#### Document segment ####
Creative director Lars Gustavsson said that DICE shipped Battlefield 3 with “probably the worst setups ever” and that Battlefield 4 won’t make the same mistake.
DICE has spoken about the unlock system in Battlefield 3, saying that it was difficult for new players to compete online.
“We shipped Battlefield 3, which we should be slapped for, with probably the worst setups ever,” said DICE creative director Lars Gustavsson in an interview with VG247.
Battlefield 3 required players to achieve kills to unlock both weapons and the customisations for them, such as red dot sights and silencers. The same unlock system also applied to the game’s vehicles, with Gustavsson saying that this made planes in particular especially challenging for new players.
“As a pilot, you had to fly your plane and only kill other planes with your cannons,” he said. “You didn’t have any countermeasures; you didn’t have any missiles. And that’s basically for the best of the best pilots; that’s what they should do to show their skills.”
#### Recorded information ####
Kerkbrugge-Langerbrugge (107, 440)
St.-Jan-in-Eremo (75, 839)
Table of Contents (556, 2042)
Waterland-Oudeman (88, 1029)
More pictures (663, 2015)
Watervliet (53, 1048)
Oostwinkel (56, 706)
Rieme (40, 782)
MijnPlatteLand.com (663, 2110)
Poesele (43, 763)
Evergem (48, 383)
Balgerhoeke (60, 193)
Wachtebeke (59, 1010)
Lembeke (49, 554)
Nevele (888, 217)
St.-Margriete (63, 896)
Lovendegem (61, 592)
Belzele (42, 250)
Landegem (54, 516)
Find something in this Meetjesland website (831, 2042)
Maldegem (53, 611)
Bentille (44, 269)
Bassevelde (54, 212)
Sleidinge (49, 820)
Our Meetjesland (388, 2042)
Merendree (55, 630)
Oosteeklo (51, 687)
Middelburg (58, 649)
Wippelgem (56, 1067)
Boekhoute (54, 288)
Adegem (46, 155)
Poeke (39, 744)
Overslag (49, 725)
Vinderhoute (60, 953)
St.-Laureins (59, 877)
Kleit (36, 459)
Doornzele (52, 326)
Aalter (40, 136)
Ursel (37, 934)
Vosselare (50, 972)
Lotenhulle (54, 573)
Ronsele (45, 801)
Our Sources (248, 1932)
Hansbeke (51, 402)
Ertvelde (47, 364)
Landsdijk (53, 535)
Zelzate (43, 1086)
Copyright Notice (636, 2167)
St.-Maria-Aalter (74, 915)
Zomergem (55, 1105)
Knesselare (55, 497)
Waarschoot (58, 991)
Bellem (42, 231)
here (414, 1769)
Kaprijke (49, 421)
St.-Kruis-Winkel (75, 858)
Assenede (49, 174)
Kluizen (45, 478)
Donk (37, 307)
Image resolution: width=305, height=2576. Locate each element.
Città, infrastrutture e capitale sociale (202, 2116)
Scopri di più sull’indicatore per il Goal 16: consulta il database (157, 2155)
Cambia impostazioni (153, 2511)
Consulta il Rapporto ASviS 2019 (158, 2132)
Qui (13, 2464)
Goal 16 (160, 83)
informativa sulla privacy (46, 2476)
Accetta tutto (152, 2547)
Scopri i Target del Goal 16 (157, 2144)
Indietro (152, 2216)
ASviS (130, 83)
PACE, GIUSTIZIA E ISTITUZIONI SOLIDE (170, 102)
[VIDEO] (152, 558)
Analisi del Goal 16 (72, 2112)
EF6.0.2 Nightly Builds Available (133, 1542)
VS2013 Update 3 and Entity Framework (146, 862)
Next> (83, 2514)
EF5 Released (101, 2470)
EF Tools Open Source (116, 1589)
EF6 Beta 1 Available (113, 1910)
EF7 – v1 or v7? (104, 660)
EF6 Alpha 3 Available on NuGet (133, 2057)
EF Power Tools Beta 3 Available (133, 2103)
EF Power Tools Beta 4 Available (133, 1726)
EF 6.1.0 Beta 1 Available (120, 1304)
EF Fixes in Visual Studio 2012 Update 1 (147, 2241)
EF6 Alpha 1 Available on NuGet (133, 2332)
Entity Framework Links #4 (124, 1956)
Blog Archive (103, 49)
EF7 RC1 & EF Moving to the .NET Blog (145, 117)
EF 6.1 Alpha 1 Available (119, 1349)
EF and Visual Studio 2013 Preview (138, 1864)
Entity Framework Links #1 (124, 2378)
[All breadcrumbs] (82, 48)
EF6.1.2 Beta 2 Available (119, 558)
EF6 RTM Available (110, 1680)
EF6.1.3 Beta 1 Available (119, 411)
####
▶ What is required
Resume the article about DICE and the Battlefield 3 unlock system, starting right after its final sentence. The items above were taken from a separate source, unrelated to the article.

▶ The answer
Beginners, he added, “should have countermeasures, you should have heat-seeking missiles to give you a smooth ride into the game and then from there on you should customize.”
Elsewhere in the interview, Gustavsson said the team at DICE have worked on latency and the game’s UI to also streamline Battlefield 4 for beginner players.
“With Battlefield 4 we’ve done numerous things,” he said. “We heard this feedback once again from Battlefield 3. We did a lot of tests; some of them were simple stuff just directly correlating to input latency and stuff like that. People were behind an enemy; they thought they had a perfect kill, but with latency and everything it turned out that they missed, and they wondered why.”
“So we’ve worked with latency,” he continued. “We’ve added a test range where you can learn to fly the transport helicopter, not crash it into your friends. We’ve reworked menus to give you a much better understanding of how you customize–comparisons when you add attachments that give you a better understanding, just like racing games.”
“We have reworked the spawn menu, just the concept of spawning in; in most games you just end up somewhere random, but here we have a choice. We have to try to show that in a much more visual way. So we’ve done rigorous testing on that one. Game mode movies and so on.”
“We’ve definitely done a lot to smooth the learning curve,” he concluded.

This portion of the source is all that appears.